Also, very full pools (vague definition based on history of the writes - generally 80% as a rule of thumb, though pathologies can be after 50% for some and 95%+ for others) - these can have very fragmented and small 'holes' in free space, which impacts write speeds (more random, and it takes more time to find the available location for a block).

You can also look at 'iostat -Xnz 1' output to see the i/o values per active device. Younare interested in reads/sec+writes/sec (hdds can serve about 200ops/sec total, unless they happen to be small requests to sequentially placed sector numbers - in theory you might be lucky to see even 20000iops in such favorable case, in practice about 500 is not uncommon since related block locations in zfs are often coalesced). In iostat you'd also worry about %b(usy), %w(rite-wait) to see if some disks have a very different performance than others (e.g. one has internal problems and sector relocations to spare areas, or flaky cabling and many protocol re-requests involved in succesful ops). svct (service times) and queue lengths can also be useful.

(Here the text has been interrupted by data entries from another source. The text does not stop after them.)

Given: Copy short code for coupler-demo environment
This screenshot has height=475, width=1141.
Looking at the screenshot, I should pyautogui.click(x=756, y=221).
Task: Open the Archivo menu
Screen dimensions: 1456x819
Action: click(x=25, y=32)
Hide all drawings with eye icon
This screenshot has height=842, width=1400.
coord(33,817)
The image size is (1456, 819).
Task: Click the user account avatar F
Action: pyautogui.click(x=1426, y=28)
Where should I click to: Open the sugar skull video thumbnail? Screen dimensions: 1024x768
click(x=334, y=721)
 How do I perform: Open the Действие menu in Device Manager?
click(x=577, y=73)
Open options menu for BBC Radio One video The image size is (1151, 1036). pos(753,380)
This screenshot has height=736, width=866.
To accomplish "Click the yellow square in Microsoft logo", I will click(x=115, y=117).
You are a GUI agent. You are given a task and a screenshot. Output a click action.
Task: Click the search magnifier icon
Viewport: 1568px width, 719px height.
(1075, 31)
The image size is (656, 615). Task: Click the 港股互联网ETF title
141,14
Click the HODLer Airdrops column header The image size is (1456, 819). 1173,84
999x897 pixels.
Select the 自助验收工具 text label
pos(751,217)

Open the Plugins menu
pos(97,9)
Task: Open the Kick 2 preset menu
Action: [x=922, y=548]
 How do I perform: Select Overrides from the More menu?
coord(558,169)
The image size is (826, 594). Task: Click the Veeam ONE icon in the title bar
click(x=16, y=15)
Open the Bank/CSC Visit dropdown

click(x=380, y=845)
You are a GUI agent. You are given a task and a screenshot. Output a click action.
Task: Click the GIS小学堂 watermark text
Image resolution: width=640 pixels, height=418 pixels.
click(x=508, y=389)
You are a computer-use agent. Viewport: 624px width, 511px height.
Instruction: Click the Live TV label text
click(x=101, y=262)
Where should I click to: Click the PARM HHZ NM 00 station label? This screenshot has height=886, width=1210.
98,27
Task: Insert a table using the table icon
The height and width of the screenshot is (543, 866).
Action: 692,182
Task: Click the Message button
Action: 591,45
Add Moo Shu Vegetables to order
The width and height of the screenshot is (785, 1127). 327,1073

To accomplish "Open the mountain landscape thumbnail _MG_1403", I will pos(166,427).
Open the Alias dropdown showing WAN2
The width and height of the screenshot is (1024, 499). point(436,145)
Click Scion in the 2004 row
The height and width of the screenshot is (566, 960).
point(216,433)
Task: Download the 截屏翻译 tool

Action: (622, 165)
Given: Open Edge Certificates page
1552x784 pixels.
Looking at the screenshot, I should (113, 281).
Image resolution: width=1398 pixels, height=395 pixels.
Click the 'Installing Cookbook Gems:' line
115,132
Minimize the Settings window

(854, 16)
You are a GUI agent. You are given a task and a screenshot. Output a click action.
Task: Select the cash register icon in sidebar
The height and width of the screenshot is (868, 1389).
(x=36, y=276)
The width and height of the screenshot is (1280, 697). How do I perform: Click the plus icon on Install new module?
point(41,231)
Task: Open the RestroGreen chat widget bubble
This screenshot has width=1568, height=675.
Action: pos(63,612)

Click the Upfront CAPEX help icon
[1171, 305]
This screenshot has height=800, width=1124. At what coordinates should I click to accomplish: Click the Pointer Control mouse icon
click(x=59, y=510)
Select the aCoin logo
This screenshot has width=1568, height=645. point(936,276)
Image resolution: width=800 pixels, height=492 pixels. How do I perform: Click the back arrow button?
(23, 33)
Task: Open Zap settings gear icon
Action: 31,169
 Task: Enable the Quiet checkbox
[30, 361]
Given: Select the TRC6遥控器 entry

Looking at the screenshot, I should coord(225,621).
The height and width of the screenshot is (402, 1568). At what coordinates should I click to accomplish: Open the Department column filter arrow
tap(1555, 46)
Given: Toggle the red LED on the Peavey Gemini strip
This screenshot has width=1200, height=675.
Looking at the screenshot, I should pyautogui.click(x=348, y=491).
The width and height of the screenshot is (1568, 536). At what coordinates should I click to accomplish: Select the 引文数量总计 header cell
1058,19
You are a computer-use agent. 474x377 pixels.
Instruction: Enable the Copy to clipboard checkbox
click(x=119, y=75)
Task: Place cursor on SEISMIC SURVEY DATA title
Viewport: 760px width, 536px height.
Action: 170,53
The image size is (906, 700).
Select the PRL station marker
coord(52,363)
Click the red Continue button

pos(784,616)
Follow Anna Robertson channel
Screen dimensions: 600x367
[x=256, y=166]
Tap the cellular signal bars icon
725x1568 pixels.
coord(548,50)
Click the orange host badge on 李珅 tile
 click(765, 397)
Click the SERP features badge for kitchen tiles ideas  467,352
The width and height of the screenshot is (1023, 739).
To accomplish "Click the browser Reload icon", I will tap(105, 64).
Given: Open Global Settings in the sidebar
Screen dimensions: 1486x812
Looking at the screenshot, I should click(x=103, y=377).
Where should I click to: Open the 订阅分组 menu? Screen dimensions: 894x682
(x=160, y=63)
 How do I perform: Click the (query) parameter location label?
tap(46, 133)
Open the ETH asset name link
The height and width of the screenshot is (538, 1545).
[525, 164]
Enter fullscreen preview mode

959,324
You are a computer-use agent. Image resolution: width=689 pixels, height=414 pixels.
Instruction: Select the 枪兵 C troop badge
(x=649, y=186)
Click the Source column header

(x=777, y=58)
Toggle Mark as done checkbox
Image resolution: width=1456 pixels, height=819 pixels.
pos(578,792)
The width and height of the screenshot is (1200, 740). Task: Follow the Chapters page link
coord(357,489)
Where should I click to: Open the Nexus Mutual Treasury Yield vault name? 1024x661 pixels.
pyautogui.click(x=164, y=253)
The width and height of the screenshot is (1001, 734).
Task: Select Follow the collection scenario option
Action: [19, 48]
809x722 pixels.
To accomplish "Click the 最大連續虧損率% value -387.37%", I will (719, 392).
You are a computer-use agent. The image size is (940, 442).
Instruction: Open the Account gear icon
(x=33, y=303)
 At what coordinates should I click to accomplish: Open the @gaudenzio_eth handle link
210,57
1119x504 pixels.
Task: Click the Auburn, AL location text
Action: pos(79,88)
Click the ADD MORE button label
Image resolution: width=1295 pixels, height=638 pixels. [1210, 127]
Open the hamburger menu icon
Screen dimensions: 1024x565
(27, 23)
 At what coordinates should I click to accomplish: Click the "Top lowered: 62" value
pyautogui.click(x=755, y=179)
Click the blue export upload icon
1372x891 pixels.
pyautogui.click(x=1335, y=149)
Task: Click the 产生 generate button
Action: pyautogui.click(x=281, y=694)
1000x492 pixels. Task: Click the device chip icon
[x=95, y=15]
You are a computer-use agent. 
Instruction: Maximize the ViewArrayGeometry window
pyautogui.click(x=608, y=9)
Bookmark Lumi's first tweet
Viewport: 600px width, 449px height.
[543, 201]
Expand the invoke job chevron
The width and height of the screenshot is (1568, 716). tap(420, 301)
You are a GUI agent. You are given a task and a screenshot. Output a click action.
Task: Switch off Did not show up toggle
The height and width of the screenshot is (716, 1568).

You can get similar info with 'zpool iostat -v 1' as well, though interactions between pool io's and component vdev io's may be tricky to compare between raidz and mirror for example. You might be more interested in averaged differences (maybe across larger time ranges) between these two iostats - e.g. if you have some other io's that those from the pool (say, a raw swap partition).

Finally, consider dtrace-toolkit's and Richard Elling's scripts to sniff what logical (file/vdev) operations you have - and see how these numbers compare to those in pool i/o's at least on the order of magnitude. The difference can be metadata ops, or something else.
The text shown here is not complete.